“I’m on top of the world looking down on creation…”

by Katie Gomez on March 20, 2011

in book review,Molecular,Restaurants

To be voted the best restaurant in the world is no doubt an insanely flattering honor, and an ego boost to be sure. Chefs and restauranteurs spend thankless lifetimes just trying to run a successful business, much less earn a star or two from the New York Times or Michelin. To receive that title five times, though, can be both a blessing and a curse depending on which side of the kitchen doors your standing on, because the top is a really damned far point to fall from, and for as much as people may want to join you up there, not everyone can hack the thin air.

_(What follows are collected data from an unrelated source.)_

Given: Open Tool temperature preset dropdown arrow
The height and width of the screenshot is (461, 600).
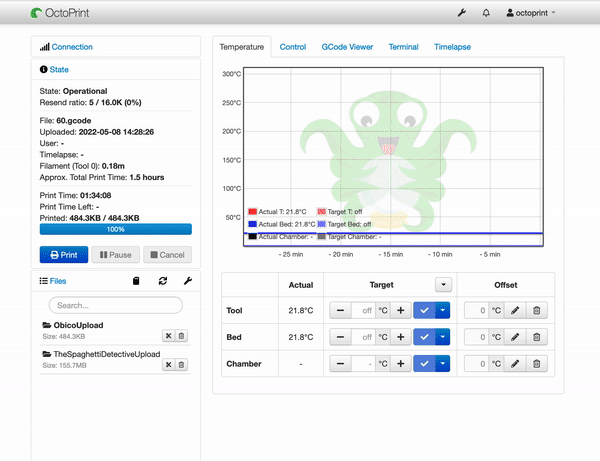Looking at the screenshot, I should click(443, 311).
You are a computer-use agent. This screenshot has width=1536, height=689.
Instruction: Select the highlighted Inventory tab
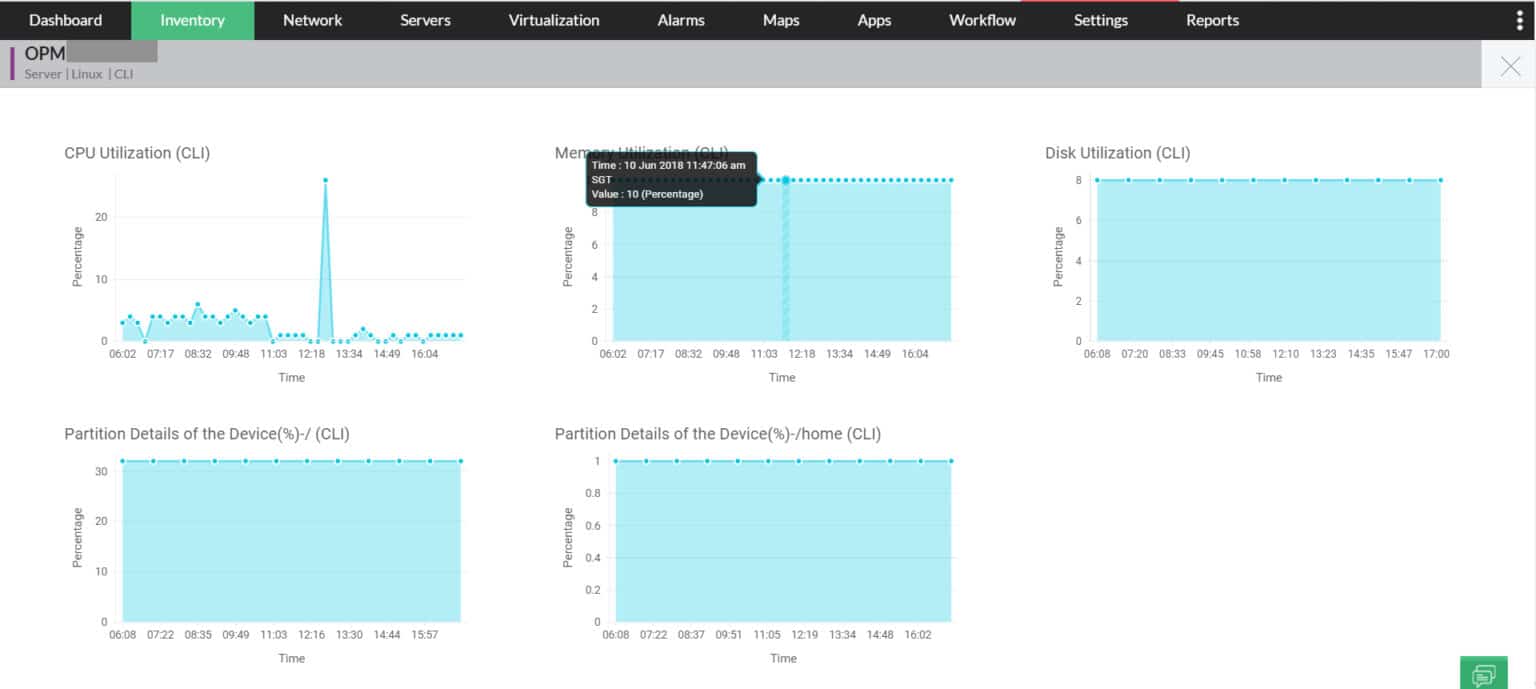coord(192,20)
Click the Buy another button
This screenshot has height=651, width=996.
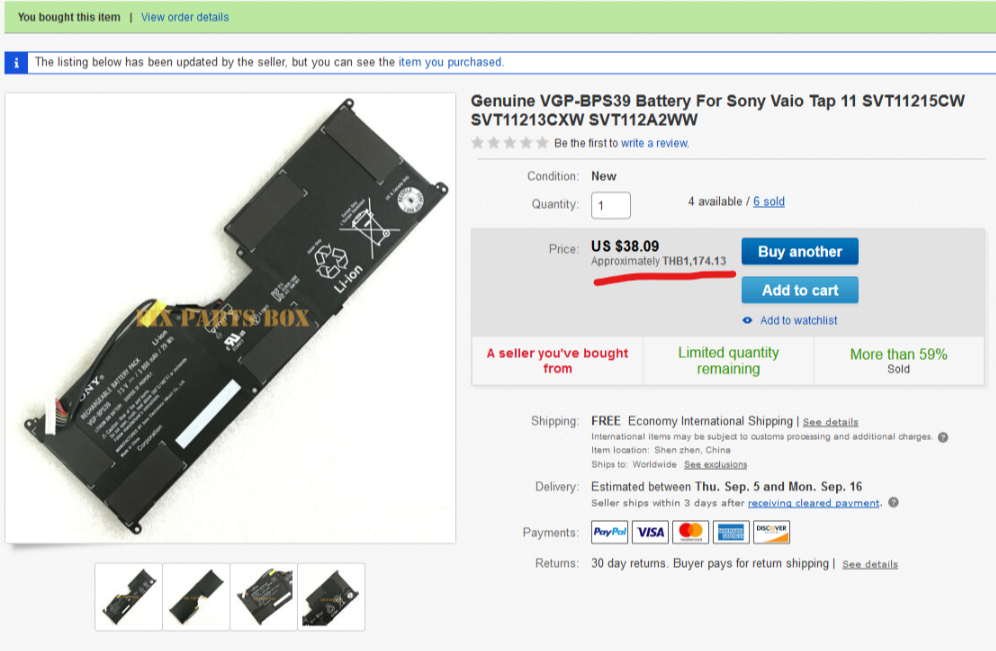(x=800, y=252)
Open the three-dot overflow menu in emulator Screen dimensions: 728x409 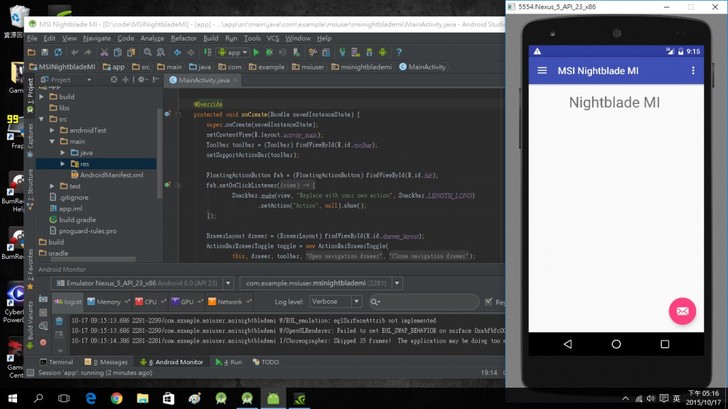click(x=693, y=71)
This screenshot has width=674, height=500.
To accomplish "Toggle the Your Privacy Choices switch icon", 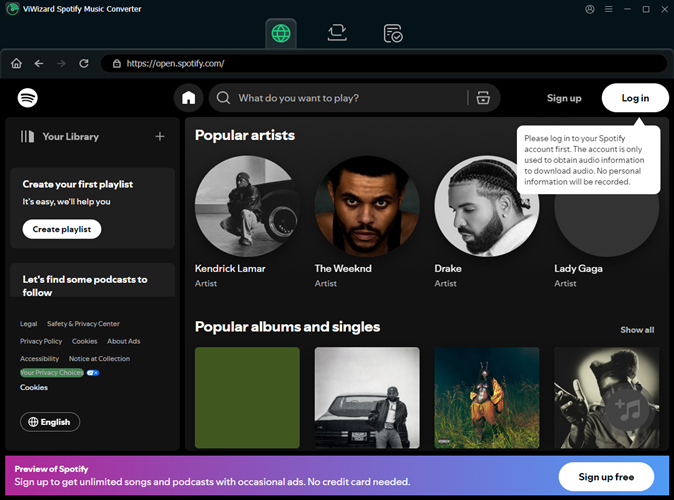I will tap(93, 372).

Ferran Adria’s elBulli (pronounced boo-yee not boo-lee) sits at that pinnacle at a moment in time when gastronomy is more popular than ever and chefs are attaining celebrity status in a culture that once thought them to be society’s fringe. Adrià, despite how many may condemn his style of cuisine, has done more to change the face of cooking than any other chef since Escoffier. Unfortunately, the term “molecular gastronomy” is being used and abused for what Adrià and other innovative chefs are doing, but his goal in the end is still to create a meal that tastes great…a meal that entices all the senses…a meal that forces you to interact with your food and have a heightened sense of awareness when you eat. That work is labor intensive and demands attention to detail—something chefs from around the world would do just about anything to learn, and something that is captured from behind the scenes in The Sorcerer’s Apprentices.

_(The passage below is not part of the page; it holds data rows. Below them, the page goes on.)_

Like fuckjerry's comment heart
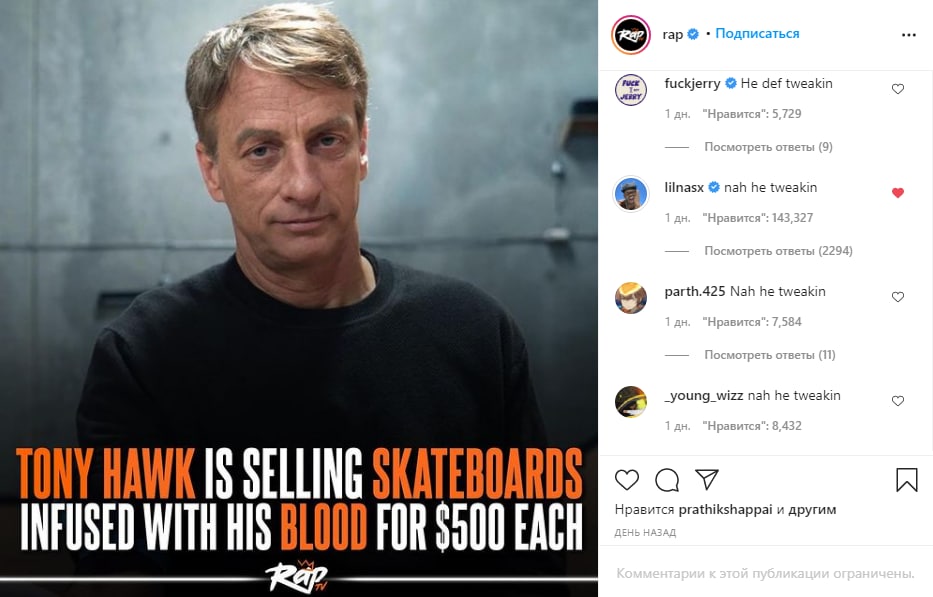This screenshot has width=933, height=597. [x=897, y=89]
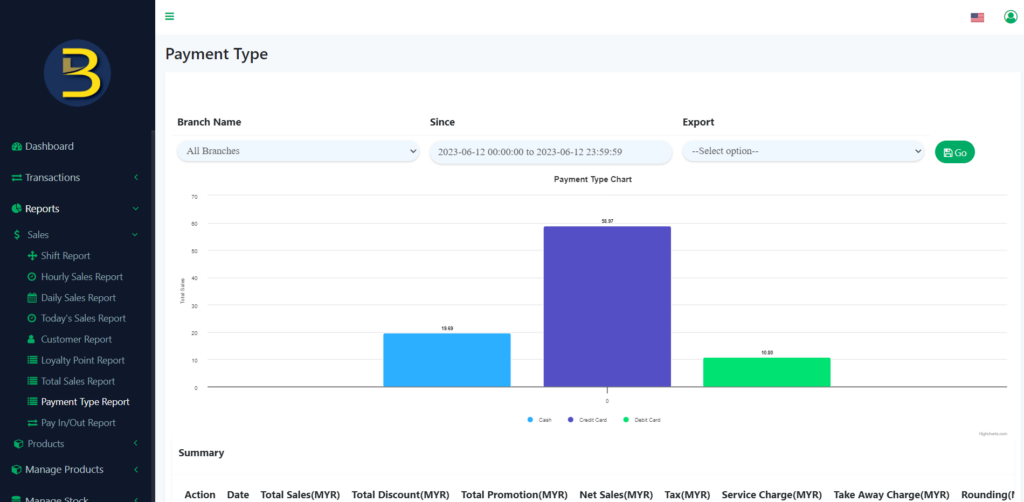
Task: Open Today's Sales Report
Action: 83,319
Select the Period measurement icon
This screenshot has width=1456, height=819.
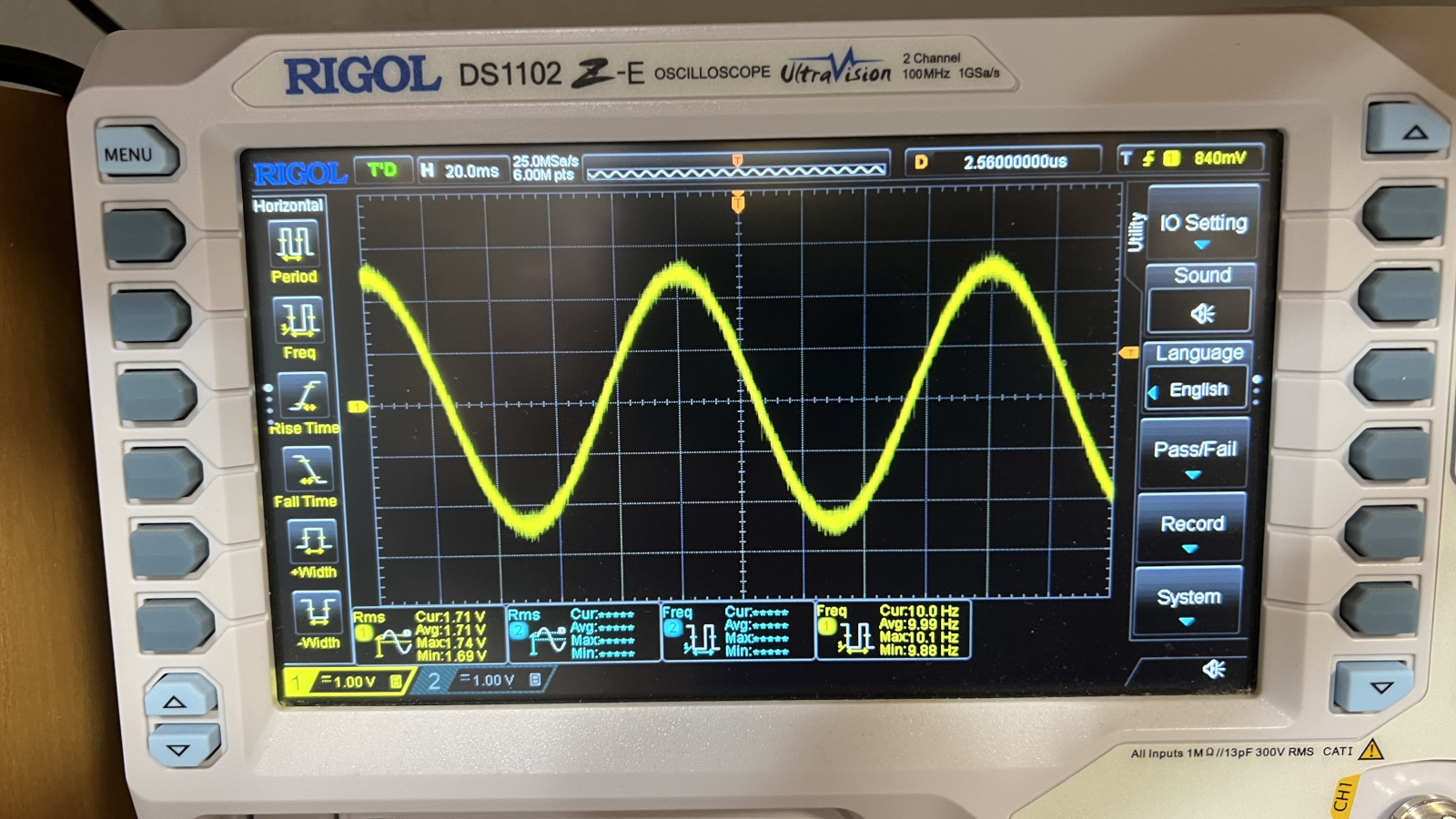295,243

In most recent years there have been about 45 people working in elBulli’s kitchen, and the overwhelming majority only worked there for one season. Other than the handful of permanent staffers, the rest of the kitchen is fueled by cooks from all corners of the globe who apply to be stagiaires, willing to leave their homes for six months and go work long, grueling hours in elBulli for absolutely no pay…all in the hopes of learning the ways of the “sorcerer”. The Sorcerer’s Apprentice follows an entire season and its stagiaires in Adrià’s kitchen…a kitchen run completely differently than just about any you’ll ever dine from…a kitchen that is an extraordinary machine with a very human soul.

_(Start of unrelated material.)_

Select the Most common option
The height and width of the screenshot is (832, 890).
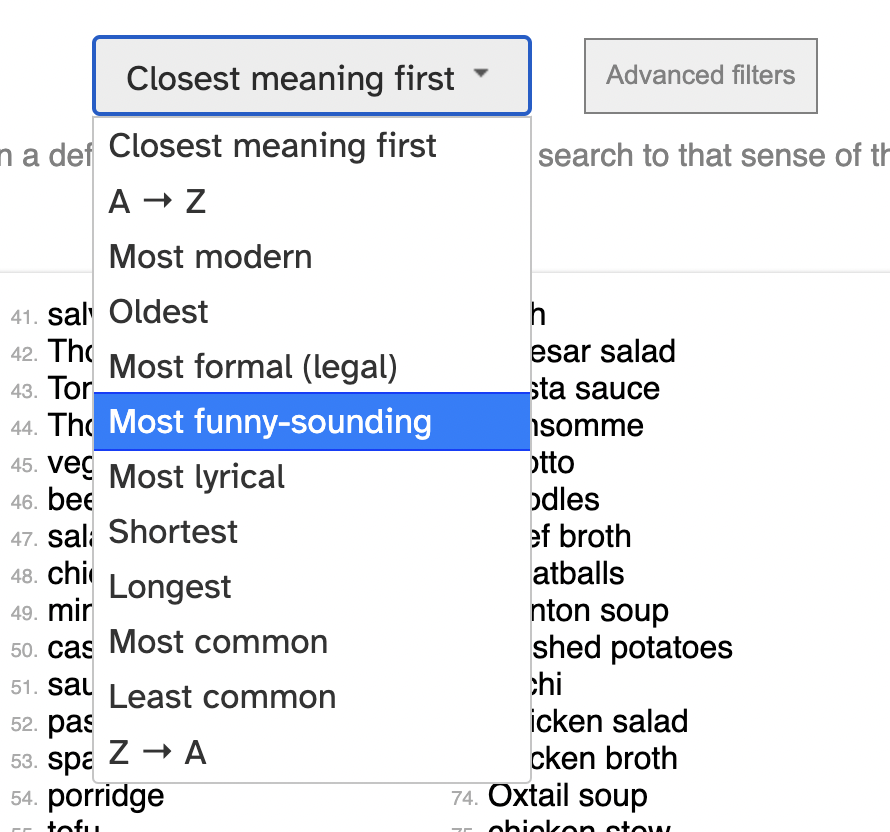[x=218, y=642]
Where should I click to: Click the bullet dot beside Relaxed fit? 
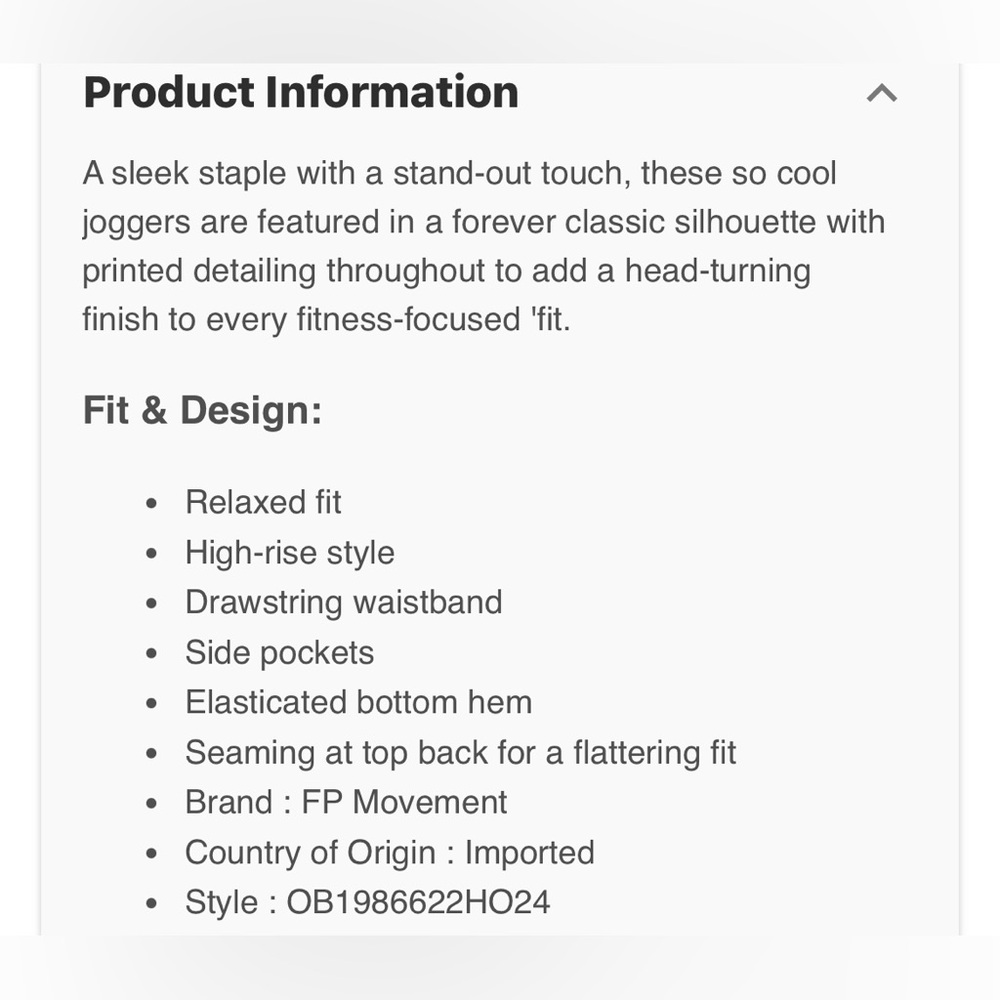pyautogui.click(x=151, y=504)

Despite the fact that elBulli’s stagiaires all speak completely different languages—French, Italian, Korean, English, Japanese, Portuguese and of course the native Spanish—everyone manages to listen, learn and communicate, even if it’s only with the ubiquitous quemo which can mean anything from “get the hell out of my way, I have fragile food in my hands” to “I’m rounding a blind corner so please don’t hit me or we’ll both screw up service.” Variations include: quemo mucho (carrying something really hot or really cold), quemo máximo (carrying boiling oil or something equally capable of disfiguring you), and quemo nitro (literally hauling liquid nitrogen). But more than anything else, quemo is an assertion that they are there, something not at all trivial given that they’ve beaten out nearly 3,000 people for the privilege of cooking in Adrià’s kitchen.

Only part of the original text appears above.